▶ _Extrait source_
Pourquoi Cristiano va gagner le Ballon d'or



Si Cristiano Ronaldo doit remporter le prochain Ballon d’Or, ce n’est pas pour des raisons superficielles. Il y a longtemps que Cristiano Ronaldo n’est plus un homme. Ce trophée doit lui revenir, c’est une question de santé mentale.

C’est compliqué d’évaluer un homme. Il a beau, deux fois par semaine, s’exposer à l’examen de nos yeux avides, se remuer tant qu’il peut, étendre un peu plus à chaque rencontre l’éventail déjà très ouvert de ses qualités techniques, c’est dur de décider. On voyait bien comment il s’y prenait pour nous faire plaisir et tous les sacrifices qu’on devinait pour atteindre une telle exposition (il règne sur un royaume de 100 millions de fans sur Facebook), on l’encourageait même. Pour en arriver là, bien sûr, il avait payé le prix de la gloire et de l’ascèse que le sport de haut niveau suppose, pourtant quelque chose nous chiffonnait encore. À chaque apparition, c’est encore lui qui nous offrait des récompenses. Comme il n’était pas rockeur et qu’il ne pouvait pas nous faire cadeau d’une mélodie connue en fin de concert, Cristiano nous offrait quelque chose d’autre, des échantillons de génie. À chaque but marqué, comme d’autres dédient leur meilleur tube à un public déjà conquis, CR7 offrent toujours les mêmes secondes de célébration à déguster. Tournant le dos vers le public, il contracte les muscles et offre son nom et son numéro à tous les spectateurs, même les plus hostiles. Son talent n’est pas mesurable parce qu’il n’est pas exactement celui d’un footballeur. Son génie n’est pas strictement sportif.

▶ _Objectif visé 1_
Pouvez-vous renvoyer mot pour mot le passage de l'extrait sur Cristiano Ronaldo compris entre « Pourquoi Cristiano va » et « de santé mentale. », ces deux bornes incluses ?
▶ _Objectif visé 2_
Pourriez-vous reprendre l'extrait sur Cristiano Ronaldo et le Ballon d'or en le poursuivant à partir de sa dernière phrase ?

▶ _Données fournies_

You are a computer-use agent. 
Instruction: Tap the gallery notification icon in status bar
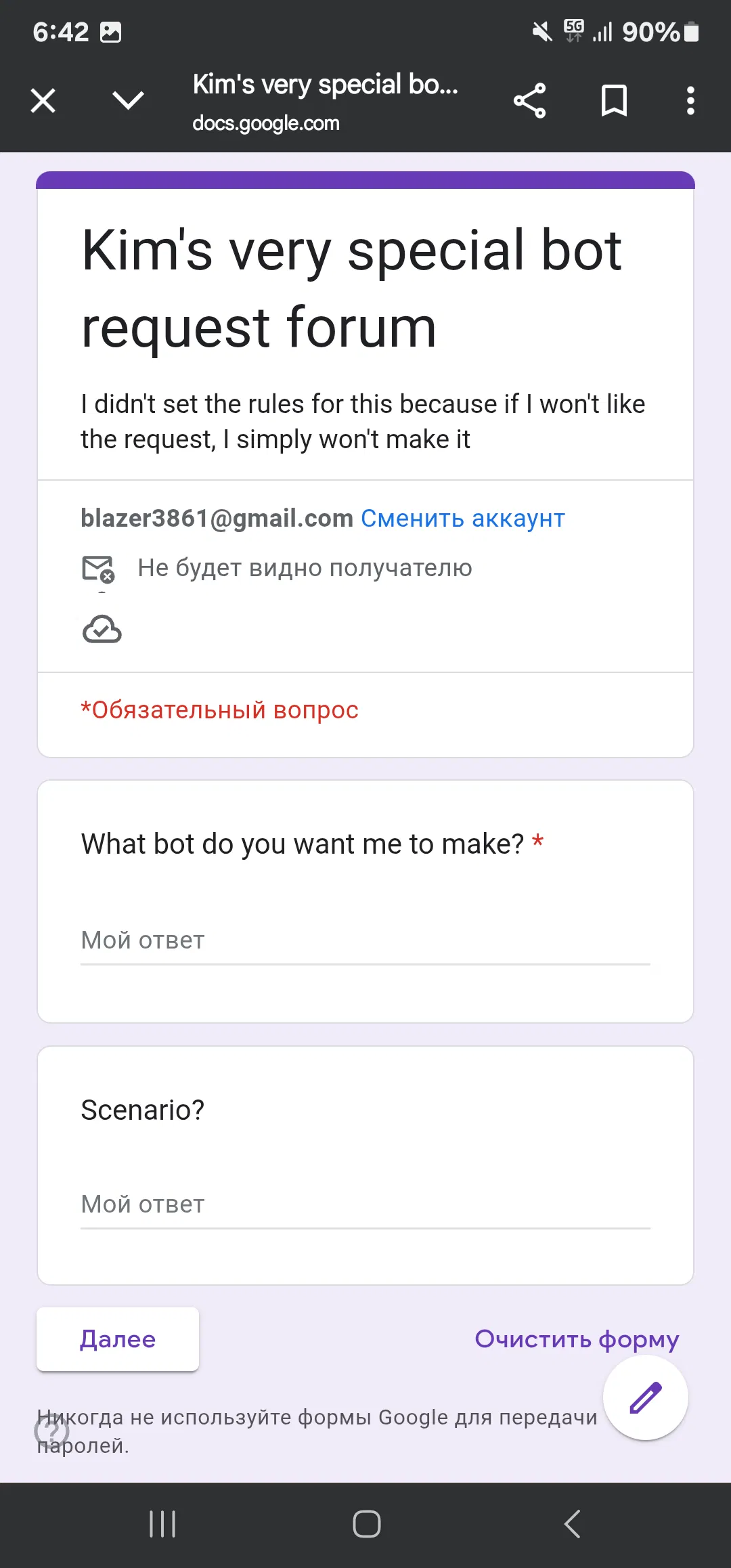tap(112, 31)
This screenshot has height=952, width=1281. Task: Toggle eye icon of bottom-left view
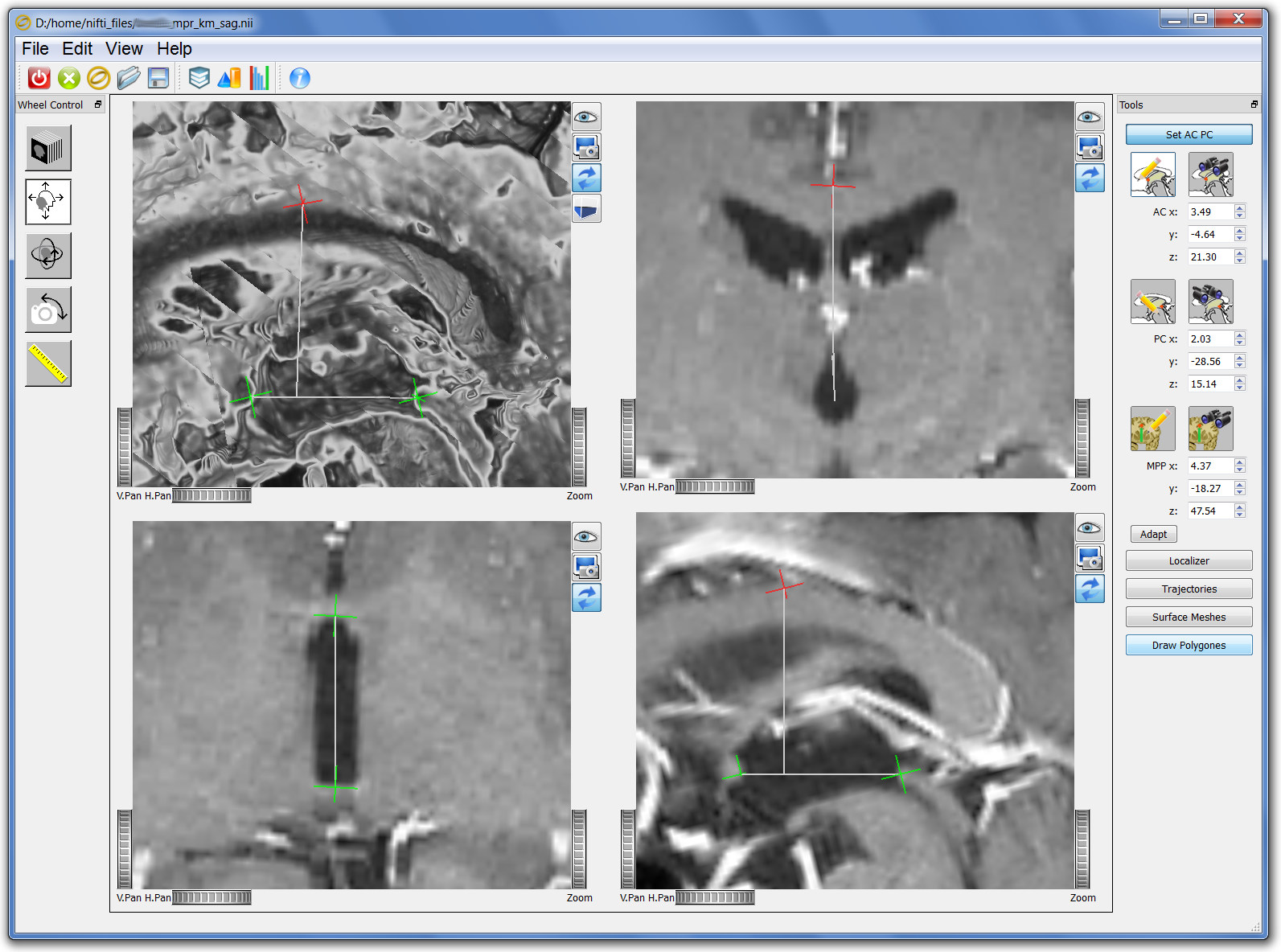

▶ _Réponse attendue 1_
Pourquoi Cristiano va gagner le Ballon d'or



Si Cristiano Ronaldo doit remporter le prochain Ballon d’Or, ce n’est pas pour des raisons superficielles. Il y a longtemps que Cristiano Ronaldo n’est plus un homme. Ce trophée doit lui revenir, c’est une question de santé mentale.

▶ _Réponse attendue 2_
Le football ne suffit pas

Il ne faut pas admirer dans Cristiano la résistance physique d’un grand athlète ou l’intuition invisible d’un stratège napoléonien. S’il avait voulu uniquement être joueur de football, comme Zidane l’a été, comme Iniesta l’est encore, Ronaldo aurait choisi une autre discipline, peut-être le rugby ou le handball. On aurait alors admiré des vertus inattendues pour de tels sports mais qui auraient des qualités autrement plus footballistiques : dans le rugby il aurait eu la science de l’exploit individuel, dans le hand celle de la reprise de volée. On aurait salué cet artiste tout en lui reprochant de nier l’essence propre de son sport, de le pousser un peu trop loin. Mais c’est le propre du génie. Le talent  qu’il déploie se manifeste toujours aux limites de sa discipline, comme si son sport était trop petit pour le recevoir tout entier, comme s’il vivait à la marge de tous les autres amateurs et que, le temps d’un match, il offrait en partage à son public ces vertus uniques et prodigieuses pour venir à bout d’adversaires toujours plus exigeants, le talent de Ronaldo est beaucoup plus abstrait qu’une simple collection d’habiletés techniques. Le sport qu’il pratique n’est pas que le football, c’est un mélange de basket, d’athlétisme, de descente et de slalom. S’il fallait absolument le ranger dans une discipline, Ronaldo serait en fait un artiste silencieux qui ne disposerait que de son corps pour nous raconter des histoires. Il jouerait de la gravité et de la pesanteur de ses membres, comme d’autres du piano ou du violoncelle. Un jour ce serait un crochet, un autre un coup du foulard ponctué d’un clin d’oeil ou d’une reprise de volée spectaculaire. Cristiano ne joue pas, il danse.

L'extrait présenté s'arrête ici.